[Este's pov]
Sepetmber 7th, 1997
Penyebab utama aku tidak pernah bersemangat setiap berlibur bersama Ayah, Bunda, dan Dorothea, karena tawa dan segala kesenangan yang berlangsung akan segera pudar. Sebagaimana kedua orangtuaku mengiming-imingi anak perempuan kecil berusia dua tahun untuk berpakaian rapih layaknya anak-anak lain yang akan bertamasya sekeluarga ke kota kecil. Menonton parade, mencicipi semua jenis makanan ringan di pinggir kota, meniup gelembung sabun, bersepeda di pagi hari. Semua itu telah terbayang jelas di dalam benakku. Satu hal lagi yang membuat liburan ini berkesan karena bertepatan dengan hari ulang tahunku!
Sampai mobil yang dikendarai pria—yang dulunya kupanggil Bapak—berhenti di depan sebuah gedung putih pucat yang dihalangi gerbang hitam berkarat nan kokoh dengan berbagai tanaman liar yang menjalarinya. Ibu menggandeng tanganku dan menyuruhku untuk berteman baik dengan anak-anak yang sedang bercanda gurau dan bermain di halaman tempat itu. Berbekal Bapak dan Ibu yang membuang brokoli dari nasi jika aku berhenti menangis, maka aku harus mencoba dekat dengan anak-anak itu supaya waktu berlibur lebih cepat dirasakan.
Naluri seorang anak kecil dengan bahagia akan menceritakan rencana besar yang sudah disusun sejak ia bangun tidur pagi-pagi buta tadi pada teman sebayanya. Saking asik bermain dan mengobrol, seorang wanita paruh baya menghampiriku dengan raut wajah resah. Tidak banyak yang kuingat, wanita bernama Bu Ratih itu melempar pandangan ke arah mobil Bapak dan Ibu yang terparkir di depan gerbang. Tanpa menunggu sepatah kata pun keluar dari mulutnya aku berderap sekencang-kencangnya, membuka pintu kursi penumpang tengah, tetapi nihil.
Aku tidak menemukan siapa-siapa. Hal yang paling tidak dimengerti oleh seorang anak yang akan diajak berlibur oleh orangtuanya, adalah ketika wanita asing menggenggam kedua tangan mungilnya dan berujar pelan selepas menghela napas.
“Nanti kita pergi jalan-jalan ya, Este....”
“Este, kamu masih demam?”
Kedua kelopak mataku langsung terbuka lebar mendengar nada suara khawatir di sebelahku. Tampak Dorothea yang sudah lengkap dengan kaus merah muda dan rok tulipnya menatapku dengan kedua bibir mencebik dan dahi berkerut. Kedua mata kakak perempuan angkatku itu sudah tidak lagi repot-repot manahan air matanya. “Kita kan sudah janji akan kembaran saat nonton di bioskop....” isak Dorothea sembari melirik nanar roknya.

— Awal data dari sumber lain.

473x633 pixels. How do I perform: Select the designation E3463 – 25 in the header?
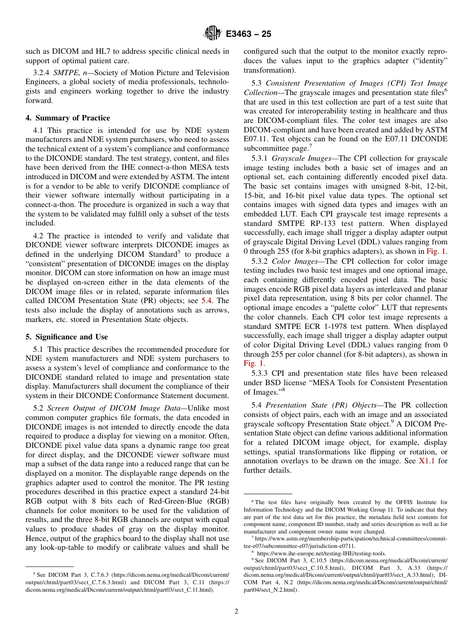tap(248, 34)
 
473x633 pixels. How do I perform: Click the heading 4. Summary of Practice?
tap(68, 118)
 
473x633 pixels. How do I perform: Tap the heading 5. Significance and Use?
tap(67, 337)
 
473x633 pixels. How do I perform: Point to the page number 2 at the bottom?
tap(236, 612)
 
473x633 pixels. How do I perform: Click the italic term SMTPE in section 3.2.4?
tap(65, 73)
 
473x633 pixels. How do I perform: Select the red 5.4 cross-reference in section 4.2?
tap(207, 301)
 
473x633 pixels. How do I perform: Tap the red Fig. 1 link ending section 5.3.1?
tap(437, 252)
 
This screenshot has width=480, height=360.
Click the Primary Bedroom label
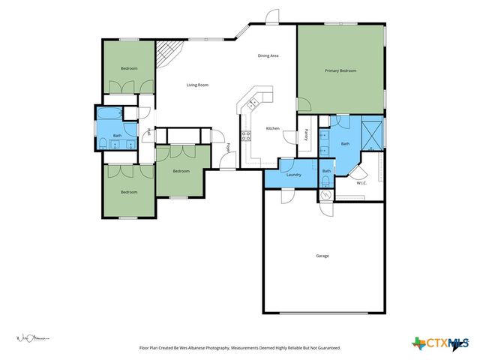click(340, 70)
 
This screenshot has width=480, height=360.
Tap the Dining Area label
click(268, 56)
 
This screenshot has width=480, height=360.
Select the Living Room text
click(197, 85)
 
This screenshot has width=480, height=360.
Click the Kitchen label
click(273, 128)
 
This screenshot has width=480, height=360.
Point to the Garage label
click(322, 256)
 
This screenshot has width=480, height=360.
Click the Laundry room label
click(294, 175)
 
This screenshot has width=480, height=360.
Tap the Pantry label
click(307, 134)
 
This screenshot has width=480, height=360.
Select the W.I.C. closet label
click(361, 182)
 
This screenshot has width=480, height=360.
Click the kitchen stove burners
click(245, 136)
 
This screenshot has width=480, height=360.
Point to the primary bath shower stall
click(371, 133)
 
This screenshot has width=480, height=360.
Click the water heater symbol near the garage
click(325, 196)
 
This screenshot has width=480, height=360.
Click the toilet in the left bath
click(102, 144)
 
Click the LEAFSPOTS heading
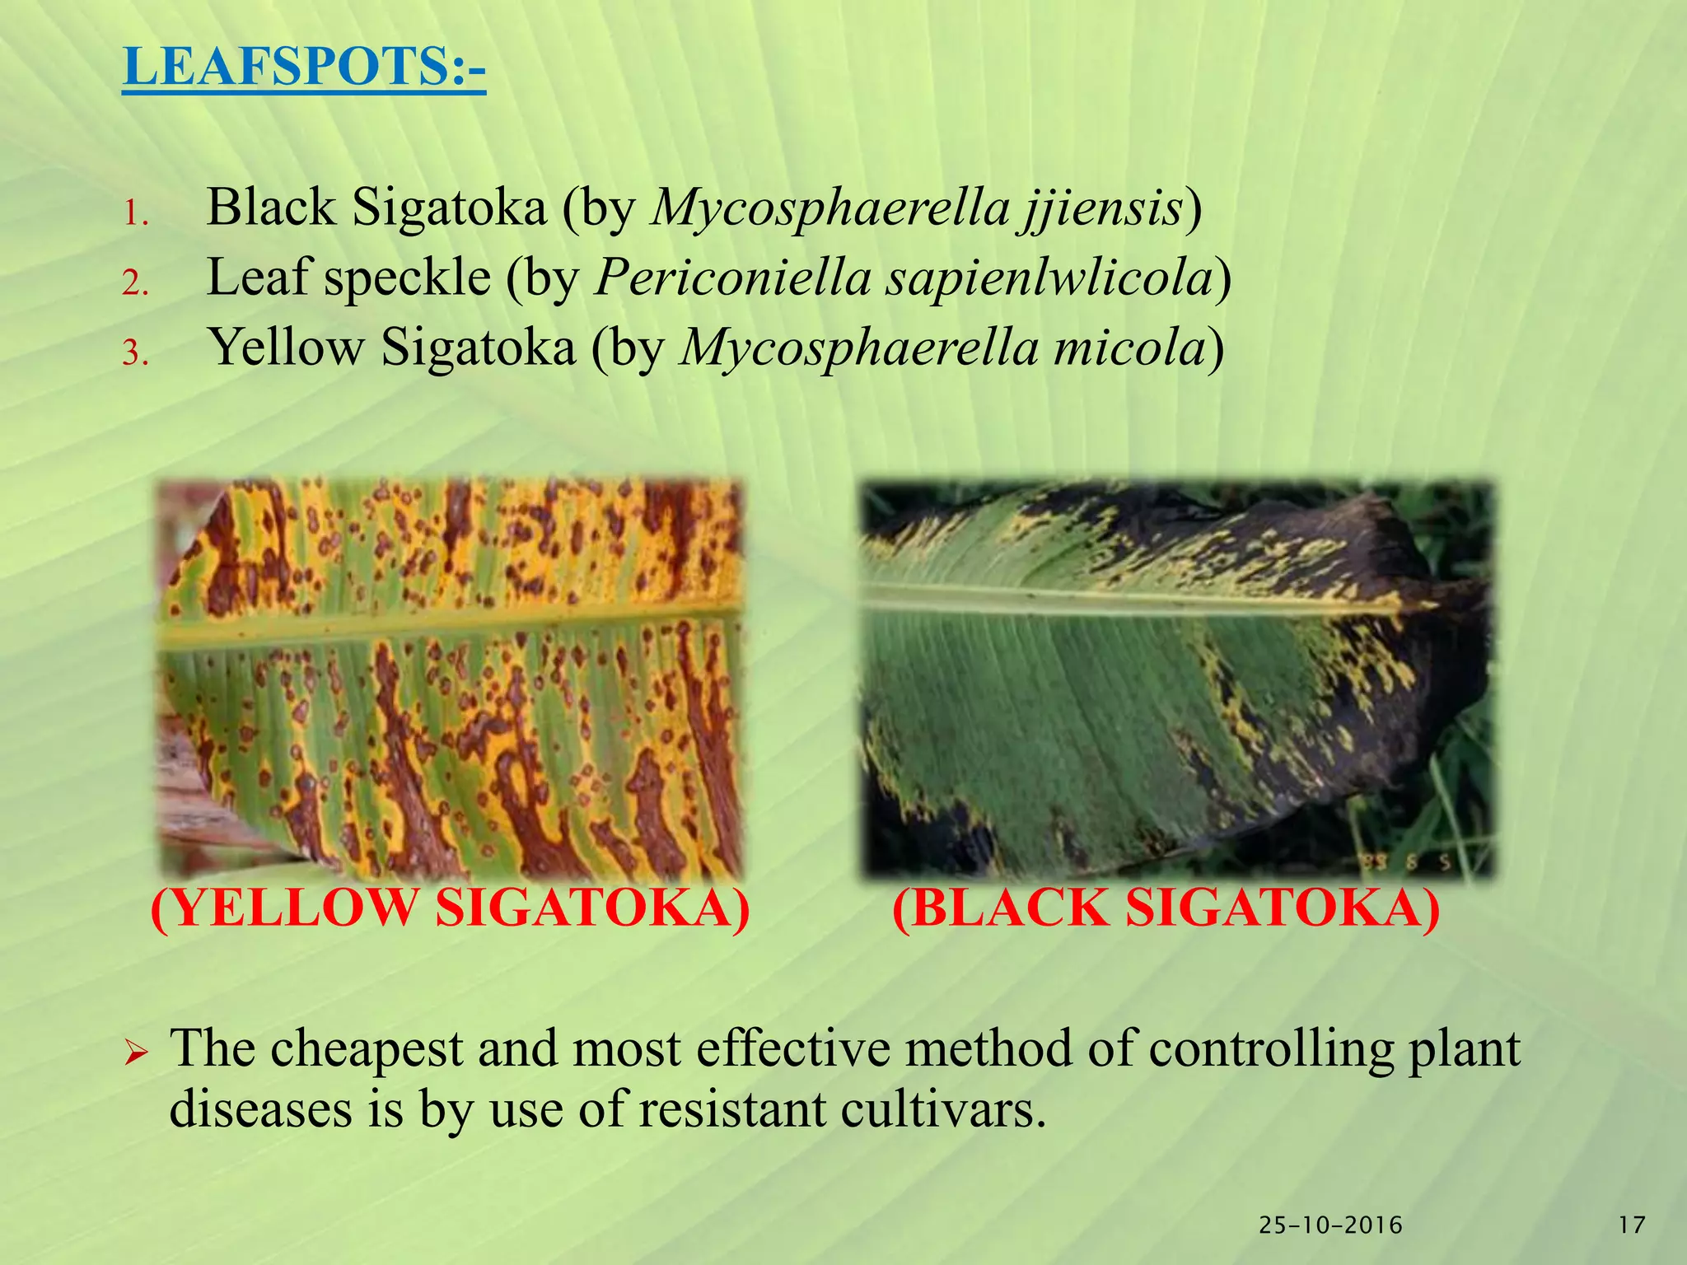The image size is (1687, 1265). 304,67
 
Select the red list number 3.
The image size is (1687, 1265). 136,353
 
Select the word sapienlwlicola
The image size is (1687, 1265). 1050,279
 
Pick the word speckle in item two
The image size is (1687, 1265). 407,278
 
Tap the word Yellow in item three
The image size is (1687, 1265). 285,347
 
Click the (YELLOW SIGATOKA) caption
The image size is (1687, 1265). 451,910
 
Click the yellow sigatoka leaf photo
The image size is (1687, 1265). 450,679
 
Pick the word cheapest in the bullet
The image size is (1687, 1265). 367,1052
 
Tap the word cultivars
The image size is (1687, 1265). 943,1110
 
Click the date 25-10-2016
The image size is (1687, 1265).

“Dorothea! Este perlu istirahat, jangan diganggu adiknya, dong!” Bunda berseru kencang dari lantai bawah, tetapi hal itu sama sekali tidak membuat Dorothea menghilang dari pandanganku. Aku menggumamkan kata maaf lirih, dan anak perempuan yang lahir hanya lebih tua beberapa bulan dariku itu masih menunduk—enggan turun menyusul Ayah dan Bunda yang pasti sudah siap berangkat ke mal.
“Nanti malam aku akan jadi Si Buruk Rupa,” ucapku akhirnya mengalah berperan sebagai tokoh laki-laki sampai Dorothea mengangkat wajah dan tersenyum cerah. Setiap bersandiwara berdua di kamar, aku selalu menang suit hingga terus mendapatkan peran sang tokoh utama putri.
“Kali ini jangan ingkar janji lagi, ya!” Kusambut kelingking Dorothea yang teracung di depan hidungku dan terpaksa mengangguk, meskipun kepalaku masih terasa sedikit pening. Beberapa saat setelah Dorothea pergi meninggalkan kamarku, terdengar suara deru mobil di halaman yang semakin menjauhi pendengaranku.
Kutarik selimut tebal hingga menutupi hidung yang tidak lagi tersumbat parah seperti semalam sebelumnya. Baru saja aku akan menutup kembali kedua mata, suara ketukan di pintu menahan niat untuk tidur lagi siang itu. “A-ayah?!” pekikku langsung terduduk di atas kasur. Pria berusia tiga puluh tahunan yang seluruh helai rambutnya hampir memutih tersenyum kecil dan mendorong pintu kamarku dengan kakinya sambil membawa semangkuk—seperti sup—yang masih mengepul hangat.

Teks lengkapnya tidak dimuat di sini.